Объем последующих романов, за исключением двух или трех, уменьшился сперва страниц до ста сорока, потом доходил иной раз до ста пятнадцати — ста двадцати страниц.

Вчера я диктовал не меньше двух часов (не знаю, сколько это получится в страницах), и к концу у меня появилось не то чтобы чувство усталости от напряженной работы, а скорей ощущение, что рассеивается внимание, но это, думаю, в моем возрасте простительно.


11 июля 1977

Во время нашей прогулки мне пришла в голову фраза, которая уже лет двадцать повторяется чуть ли не всеми газетами:

— Роман умирает. Роман мертв.

Да, так оно и есть.

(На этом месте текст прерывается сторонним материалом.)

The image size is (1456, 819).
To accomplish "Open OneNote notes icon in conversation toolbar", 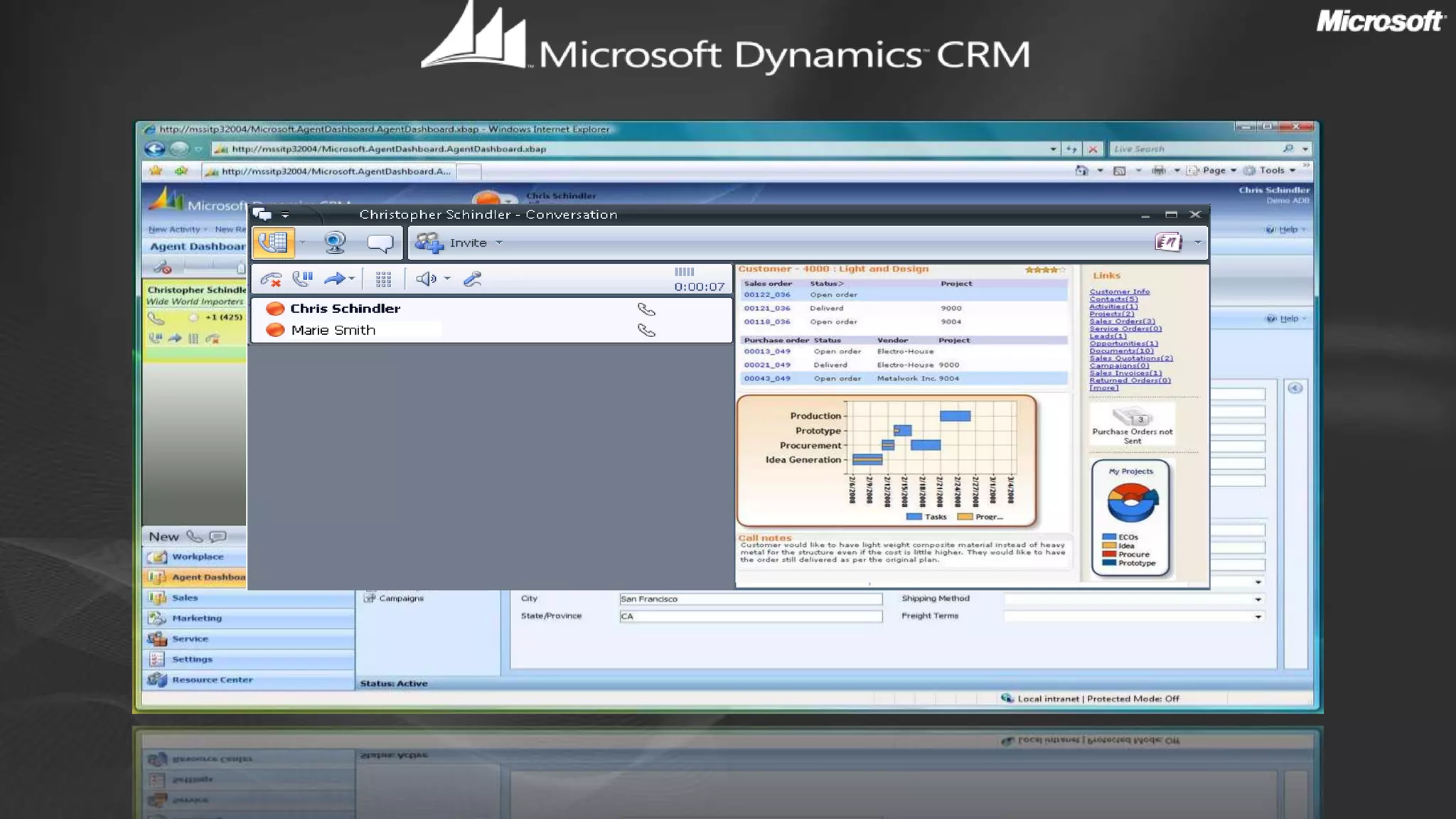I will [1168, 242].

Если заняться статистикой литературной продукции, окажется, что в списке книг, пользующихся успехом, романов мало: их вытеснили биографии.

Меня так и подмывает заявить, что Марсель Пруст был нашим последним великим романистом, хотя идет он скорее от герцога Сен-Симона, чем от Стендаля, Флобера, Золя и других.

У романа, в котором писатель создает героев, таких же достоверных, как в жизни, а может быть, и еще достовернее, нет больше ни сторонников, ни читателей. Так же как сейчас в моде бифштексы с кровью, люди хотят иметь дело с персонажами в натуральном виде.

С чем это связано? Вероятно — подчеркиваю, вероятно, — с развитием кино, радио, телевидения и даже комиксов.

Некоторые из биографий — подлинные; написаны они самим автором, обозначенным на обложке, будь то автогонщик, красавчик певец или одна из бесчисленных звездочек мюзик-холла.